On 23 January 1957, a landing craft being used as a liberty boat in San Diego harbor collided with the Munsee while it was headed for shore. One seaman was missing and presumed drowned while three other sailors were rescued from the water by the tug and other nearby naval craft. The Navy said the landing craft was damaged, but not sunk or capsized.

On the morning of 10 July 1965, Munsee headed for Pratas Reef, 200 miles south of Hong Kong. There had grounded. First on the scene, Munsee remained for several days, helping to refloat the destroyer. On the 28th, she made a run to Cam Rahn Bay with barges in tow, and then towed Frank Knox from Taiwan to Japan for repairs. Munsee returned to San Diego 29 October 1965 and for the next year operated on the west coast.

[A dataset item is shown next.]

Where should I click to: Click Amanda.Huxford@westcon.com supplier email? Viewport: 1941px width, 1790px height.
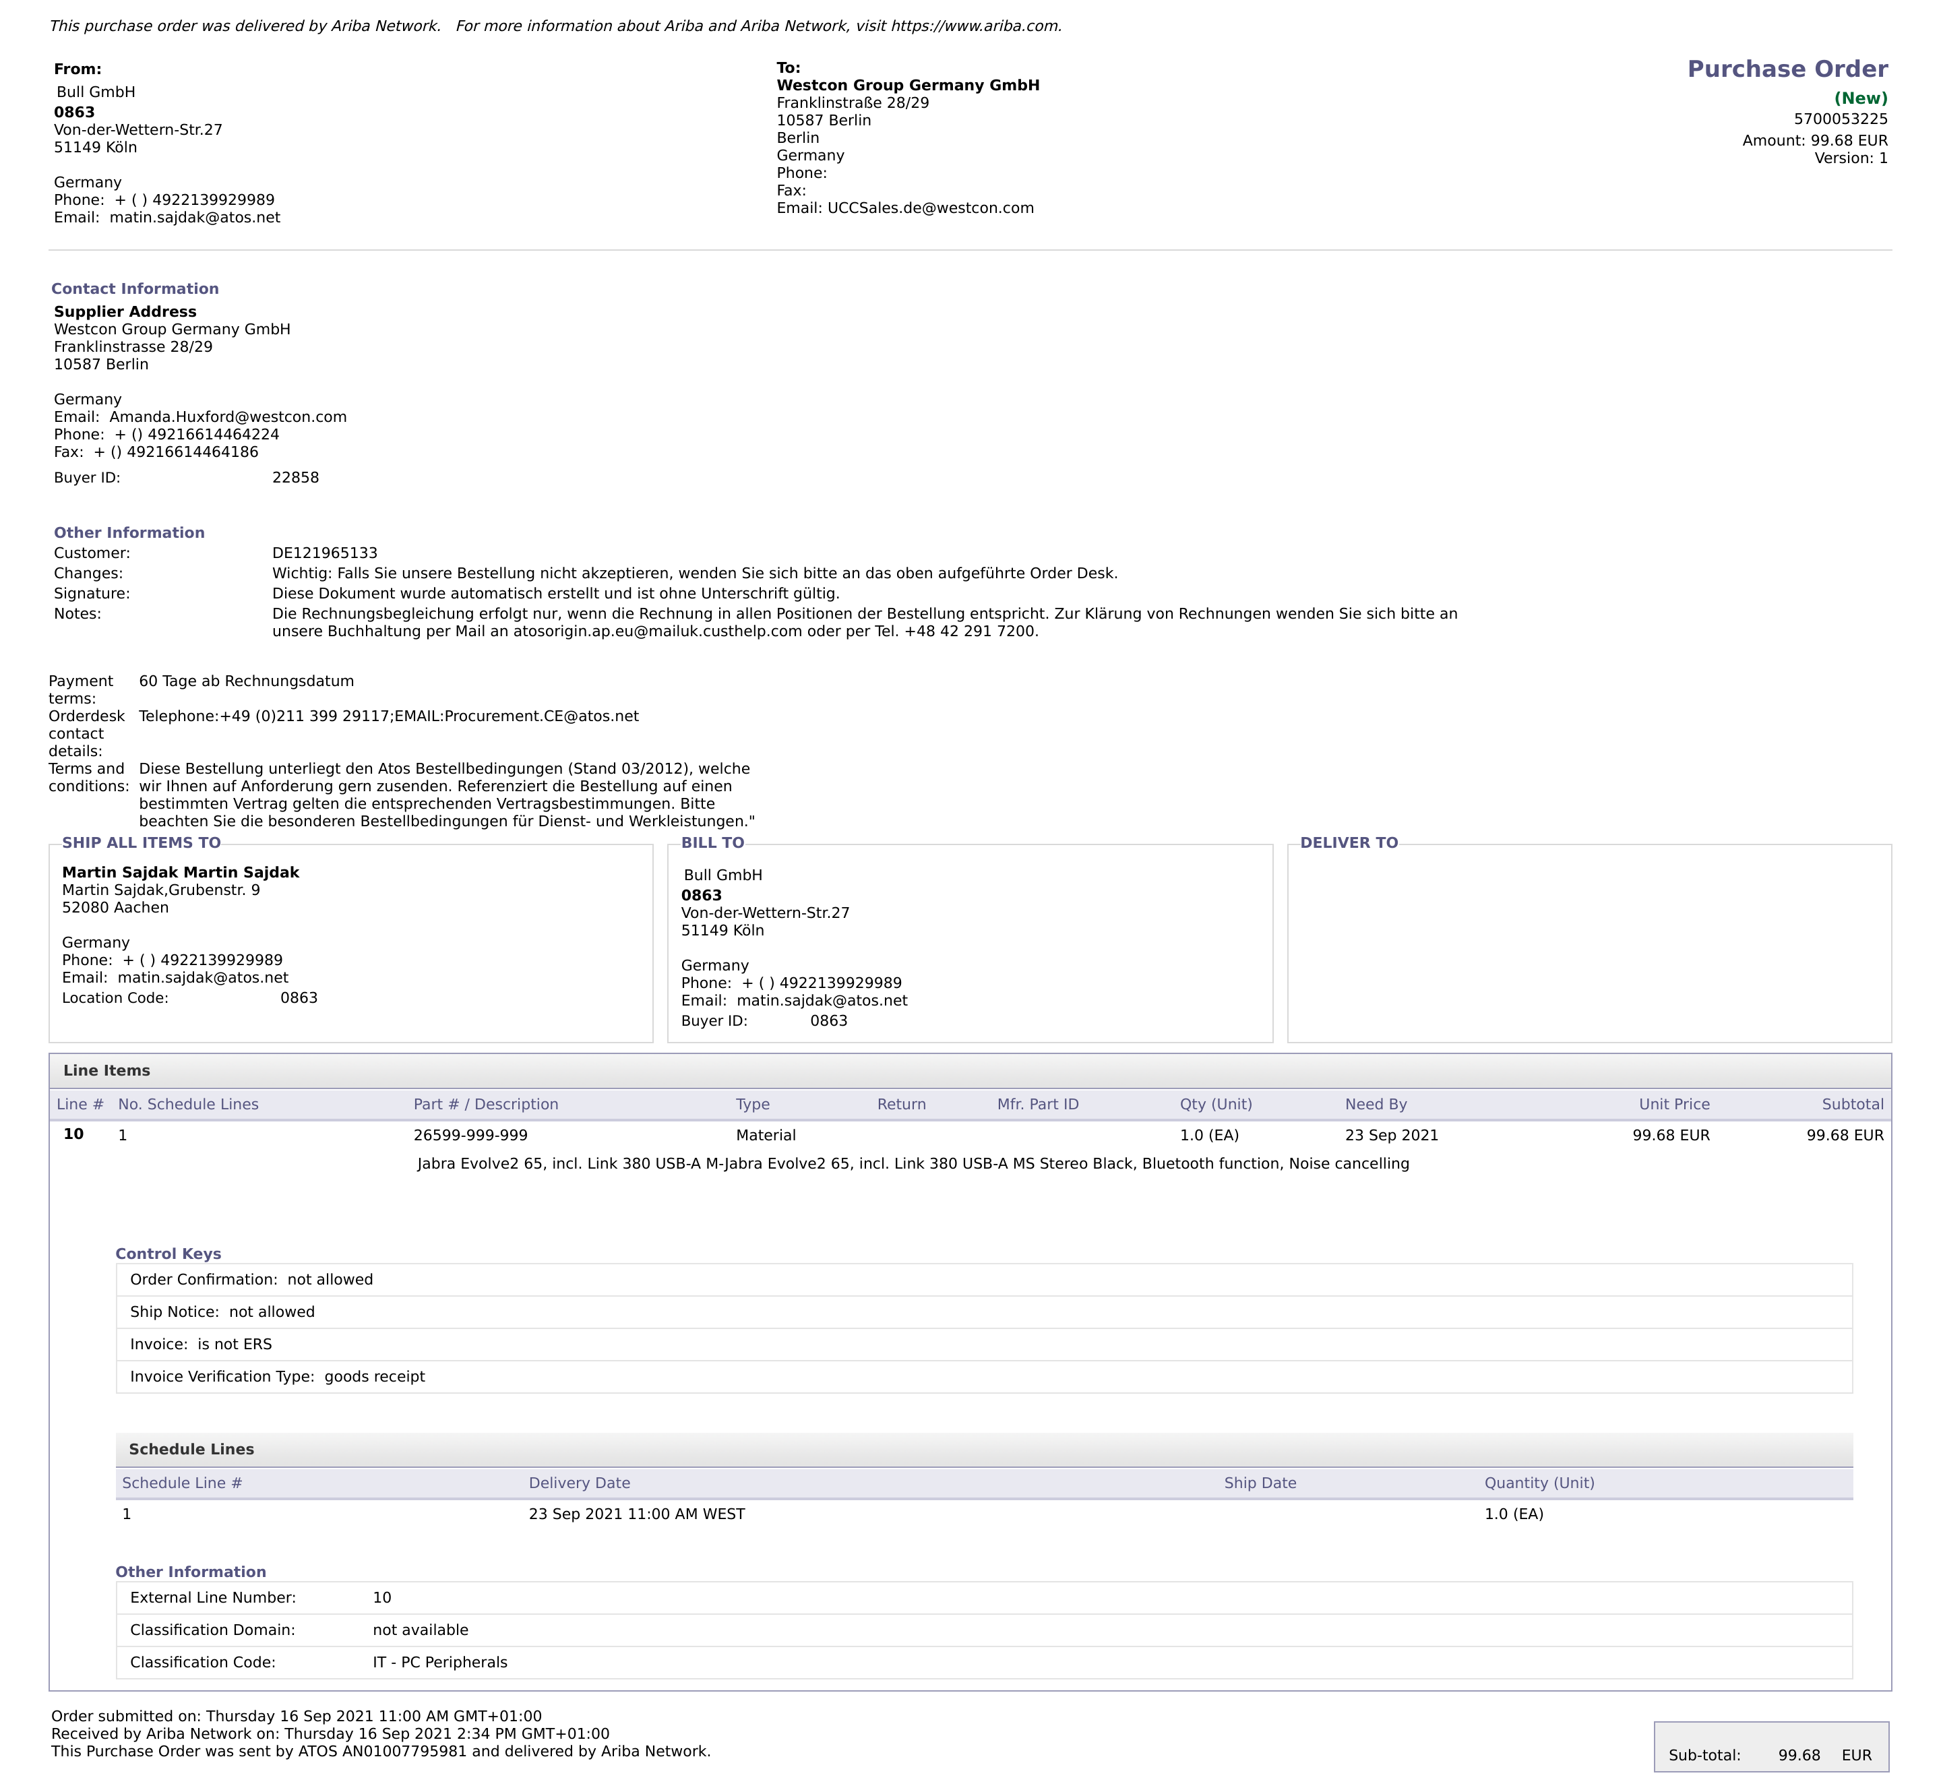pyautogui.click(x=228, y=417)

She sailed, 28 October 1966, for the Gulf of Alaska. Arriving at Adak, 5 November, she spent the next few months assisting disabled vessels in the Aleutians. She headed south again in February, arriving at San Diego on the 22nd. She operated along the west coast until 19 October, when she departed again for the Far East. After a stop at Pearl Harbor, Munsee reached Subic Bay 27 November. On 2 December she sailed for Vũng Tàu, Vietnam, to assist HCU‑1 in transferring equipment between lift craft. The veteran tug continued to operate in Southeast Asia, until returning to San Diego 28 May 1968. Late in the year she prepared to return to the North Pacific.

Munsee was decommissioned 3 November 1969. She was stricken from the Naval Vessel Register the same day. She was sold for commercial service to Ocean Service Corporation on 2 July 1970, who passed ownership to C Y Tung. She served under the name Island until 1978 when she was heavily damaged by a fire; the ship was scrapped shortly thereafter as the damage was too extensive to repair.